May 13, 2014 at 5:03 pm
Ed Wagner (5/13/2014)
JustOffal - I'm incredibly curious about this one, too. Please post the command and the output.Jeff - You know I'm thinking of your presentation that isn't ready yet. 😉
That's what I'm thinking, as well.
--Jeff Moden
Change is inevitable... Change for the better is not.
May 14, 2014 at 11:13 am
Hi, I'm sorry but I cannot reproduce the error anymore. I removed a few comments from the sp that calls bcp, and it started working again. The issue no longer exists and I don't want it to come back.
Thanks for your responses!
May 14, 2014 at 12:37 pm
Glad to hear it worked out for you in the end.

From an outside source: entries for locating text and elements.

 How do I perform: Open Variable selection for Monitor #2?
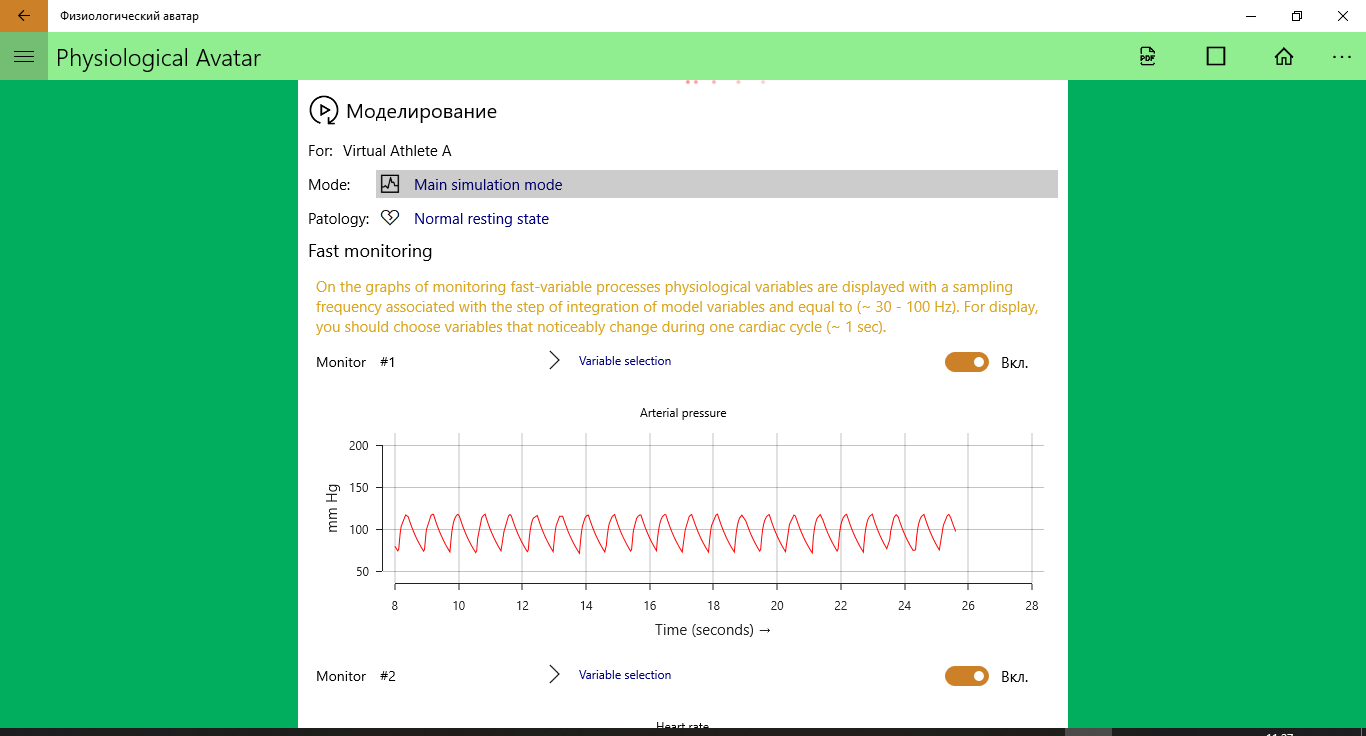[625, 675]
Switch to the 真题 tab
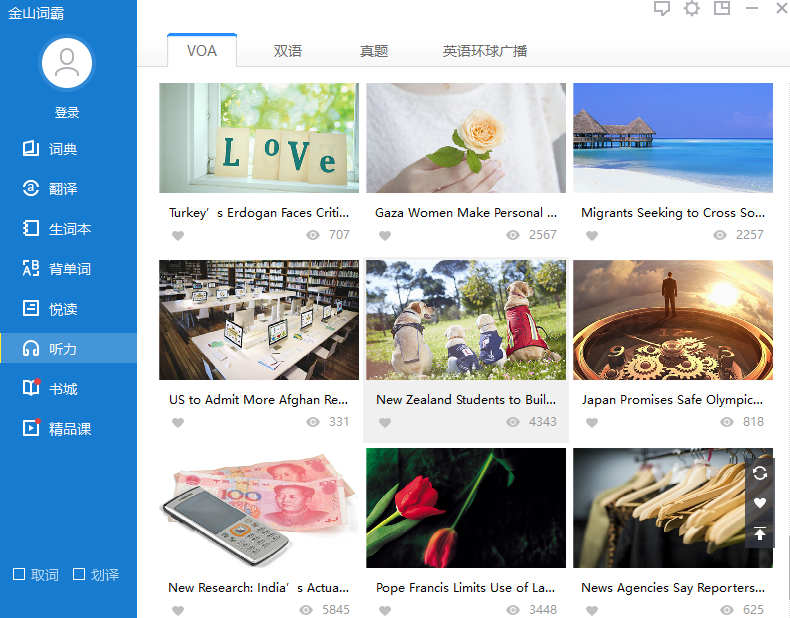 click(x=374, y=51)
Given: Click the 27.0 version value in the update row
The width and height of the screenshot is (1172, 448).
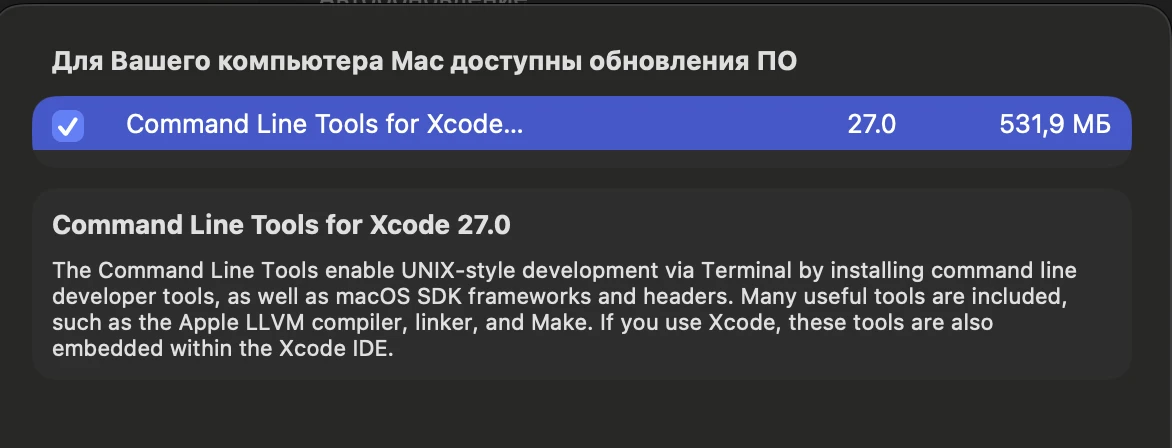Looking at the screenshot, I should 872,124.
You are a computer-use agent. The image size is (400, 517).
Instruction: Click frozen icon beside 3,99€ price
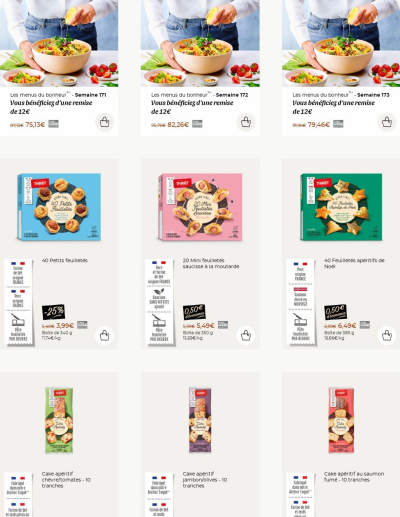(x=82, y=325)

October 6, 2015 at 8:32 am
In case this happens again... I recently had the error relating to a NULL result for something that should just simply work - e.g. "dir C:\".At the time this happened, I logged onto the server and was able to see a large number of CMD.exe processes. There were 86 in total! Each one was running under the SQL Server SAC and in theory could be terminated as they look to have been orphaned. I initially tried to terminate them via taskmanager (logged on locally to the server), however "End Process Tree" caused the server to hang for a considerable amount of time - approx. 30 seconds!I used the windows utility - TASKKILL and was able to terminate all CMD.exe calls and without any service detriment (no server / service restart)...taskkill /S serverNAMEorIP /FI "IMAGENAME eq CMD.EXE"TASKKILL - Further information[/url]Happy Days! HTH 🙂
Tried to "unhide" this post because it's not spam. It didn't work, though.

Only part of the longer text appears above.